• **Source text**
__________
This past week has been pretty traumatic in our household when someone deliberately threw an open container of rat poison over our fence. It took a couple of days to realize that the poison was in the yard, and when one of them stopped eating, we knew it was trouble.
They are Dachshunds, after all, and they’ll eat anything and everything.
When the vet confirmed that the leaner one, Rex, was poisoned, I found the spill (with some fast-food wrappers) in a remote part of the yard, and took in the other two to prove that they were also poisoned by d-CON which will be outlawed in California as of July 1.
Here are some interesting things that I found out along the way:
* Many communities do not record or even take reports on dog poisonings.
* Police will consider an attack against your dog a crime if the dog is taken, but not necessarily if harmed.
* Animal cruelty includes deliberate poisonings, but it often requires an eyewitness, and rarely will Animal Services or police investigate such a case unless there are deliberate threats.
* More than 100 readers have written since the original story came out and also felt there was no help from either police nor animal control officials. In many cases, they knew who did the poisonings.
* Your local ASPCA does take reports and can help get the word out if there is a rash of poisonings in a specific neighborhood or area.
See the whole original story here: My dogs were poisoned and no one seems to care http://yeahstub.com/article/my-dogs-were-poisoned-and-no-one-seems-to-care
My vet supported the Human Society’s contention that vomiting and diarrhea are the most common reasons for veterinarian emergency evaluations, but he rarely sees more than one a year due to actual poisonings.
The ASPC and Human Society confirm that there are no official statistics, but there are estimates that as many as 10,000 cats and dogs die each year from exposure to ethylene glycol containing antifreeze. Irreversible kidney failure can be caused by only one lick of this poison.
The ASPCA’s Animal Poison Control Center gets more than 140,000 calls a year related to pets being exposed to toxics. Most of this is related to items found in the homes.
__________
Collected data entries
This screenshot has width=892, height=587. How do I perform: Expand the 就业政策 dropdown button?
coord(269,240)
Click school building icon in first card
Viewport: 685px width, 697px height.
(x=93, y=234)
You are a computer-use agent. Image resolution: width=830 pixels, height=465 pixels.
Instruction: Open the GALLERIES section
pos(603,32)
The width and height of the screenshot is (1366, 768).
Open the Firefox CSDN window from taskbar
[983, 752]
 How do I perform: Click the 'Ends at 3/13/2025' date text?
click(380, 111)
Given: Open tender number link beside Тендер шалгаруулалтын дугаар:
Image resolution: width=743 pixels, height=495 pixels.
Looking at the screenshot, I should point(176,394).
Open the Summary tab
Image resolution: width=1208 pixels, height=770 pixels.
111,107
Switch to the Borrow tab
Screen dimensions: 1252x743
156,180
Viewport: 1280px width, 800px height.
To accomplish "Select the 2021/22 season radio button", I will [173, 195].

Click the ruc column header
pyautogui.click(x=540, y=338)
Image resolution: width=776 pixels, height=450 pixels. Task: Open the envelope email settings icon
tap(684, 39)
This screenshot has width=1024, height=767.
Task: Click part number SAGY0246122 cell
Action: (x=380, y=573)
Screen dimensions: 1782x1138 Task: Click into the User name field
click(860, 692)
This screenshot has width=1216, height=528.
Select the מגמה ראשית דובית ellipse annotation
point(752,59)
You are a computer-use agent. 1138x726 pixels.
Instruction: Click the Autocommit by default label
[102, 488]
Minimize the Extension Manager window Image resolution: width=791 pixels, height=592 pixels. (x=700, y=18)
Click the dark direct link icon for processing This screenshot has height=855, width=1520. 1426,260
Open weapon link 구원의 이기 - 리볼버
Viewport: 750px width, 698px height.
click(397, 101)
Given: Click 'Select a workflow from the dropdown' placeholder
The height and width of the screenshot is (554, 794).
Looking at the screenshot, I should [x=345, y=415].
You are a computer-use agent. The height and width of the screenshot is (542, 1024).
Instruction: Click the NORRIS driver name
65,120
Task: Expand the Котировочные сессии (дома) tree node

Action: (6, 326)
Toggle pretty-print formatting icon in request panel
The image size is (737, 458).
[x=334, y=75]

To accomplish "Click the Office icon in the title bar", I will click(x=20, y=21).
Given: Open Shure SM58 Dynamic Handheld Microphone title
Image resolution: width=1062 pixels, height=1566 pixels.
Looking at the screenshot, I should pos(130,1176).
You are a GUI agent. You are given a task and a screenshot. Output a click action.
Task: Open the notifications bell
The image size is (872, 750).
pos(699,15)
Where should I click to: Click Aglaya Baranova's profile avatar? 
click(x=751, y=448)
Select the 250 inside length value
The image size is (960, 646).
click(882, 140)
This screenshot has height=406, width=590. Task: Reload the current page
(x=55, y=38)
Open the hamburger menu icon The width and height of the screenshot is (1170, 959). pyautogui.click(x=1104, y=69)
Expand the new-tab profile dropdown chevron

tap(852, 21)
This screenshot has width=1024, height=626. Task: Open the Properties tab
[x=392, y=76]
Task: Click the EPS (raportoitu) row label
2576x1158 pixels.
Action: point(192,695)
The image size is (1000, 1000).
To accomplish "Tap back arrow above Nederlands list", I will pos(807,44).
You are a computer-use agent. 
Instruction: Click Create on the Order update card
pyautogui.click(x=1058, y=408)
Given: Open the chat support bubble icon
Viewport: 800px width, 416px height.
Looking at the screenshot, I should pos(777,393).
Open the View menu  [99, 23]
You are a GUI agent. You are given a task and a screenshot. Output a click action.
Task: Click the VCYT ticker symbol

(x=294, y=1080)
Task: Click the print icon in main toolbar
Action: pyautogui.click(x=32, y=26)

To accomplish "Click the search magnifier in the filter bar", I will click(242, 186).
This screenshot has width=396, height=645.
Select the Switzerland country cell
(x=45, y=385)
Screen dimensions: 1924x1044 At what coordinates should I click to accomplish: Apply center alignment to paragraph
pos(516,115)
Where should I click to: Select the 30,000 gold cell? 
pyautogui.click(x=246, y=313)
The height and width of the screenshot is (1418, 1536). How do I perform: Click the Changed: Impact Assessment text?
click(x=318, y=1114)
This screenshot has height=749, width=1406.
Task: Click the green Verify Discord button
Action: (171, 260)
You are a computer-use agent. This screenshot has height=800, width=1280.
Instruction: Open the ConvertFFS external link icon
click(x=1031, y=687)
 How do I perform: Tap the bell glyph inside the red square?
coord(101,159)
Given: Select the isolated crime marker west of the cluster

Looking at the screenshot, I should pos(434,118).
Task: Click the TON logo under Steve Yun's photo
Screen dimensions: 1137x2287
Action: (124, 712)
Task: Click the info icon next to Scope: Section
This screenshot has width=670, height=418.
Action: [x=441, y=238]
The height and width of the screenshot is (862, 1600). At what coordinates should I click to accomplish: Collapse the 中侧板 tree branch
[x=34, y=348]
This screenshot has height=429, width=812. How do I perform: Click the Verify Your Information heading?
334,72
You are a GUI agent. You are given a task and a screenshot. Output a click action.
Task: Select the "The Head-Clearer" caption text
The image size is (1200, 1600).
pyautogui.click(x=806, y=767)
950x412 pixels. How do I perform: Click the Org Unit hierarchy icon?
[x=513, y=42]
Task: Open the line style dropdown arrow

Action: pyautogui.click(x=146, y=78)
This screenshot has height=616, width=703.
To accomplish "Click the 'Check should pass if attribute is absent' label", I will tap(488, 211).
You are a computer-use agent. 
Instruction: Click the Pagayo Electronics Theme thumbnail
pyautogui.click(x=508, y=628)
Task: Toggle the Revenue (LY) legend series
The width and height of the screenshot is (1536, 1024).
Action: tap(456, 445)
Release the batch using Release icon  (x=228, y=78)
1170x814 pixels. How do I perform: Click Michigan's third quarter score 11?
__________
• **Task to carry out**
Continue the account of the poisoned dachshunds from the point where it ends.

• **Expected answer**
Here are some stats:
45,816 calls involved prescription and over-the-counter drugs such as painkillers, cold medications, antidepressants and dietary supplements
29,020 calls related to insecticides
17,453 calls pertaining to people food
7,858 calls related to ingestion of common house and garden plants
7,680 for veterinary medications
6,639 related to rodenticides
4,143 for household cleaners
3,304 related to heavy metals (lead, zinc, and mercury)
2,329 for fertilizer and other garden products
2,175 for household and automotive chemicals
Average costs for the treatments can range from $2,000 to $5,000, according to the Human Society, especially for internstinal sugery, pancreatitis, gastroenteritis and more.
For rat poisons, the cost can be $750 to $4,000 for antifree ingestion it could cost $2,000-6,000+, for chocolate $250-2,000+and for grapes or raisins $2,000-5,000+.
Compare that to being hit by a car, $250-8,000+ or dog bite wounds: $1,000-10,000+ or heat stroke: $1,500-6,000+.
Rex is eating now, the puppies are fine. I am still asked to check their gums to see if they go white, that’s a dangerous sign and a signal for poisoning. They are being weaned BACK to their regular dog food (no more chicken and herring and beef ribs).
Rex will be on a regime of Vitamin K for a few months, but his X-rays show that the poisonous fluids that surrounded his heart and kept his blood from clotting is on the wane. He is getting better.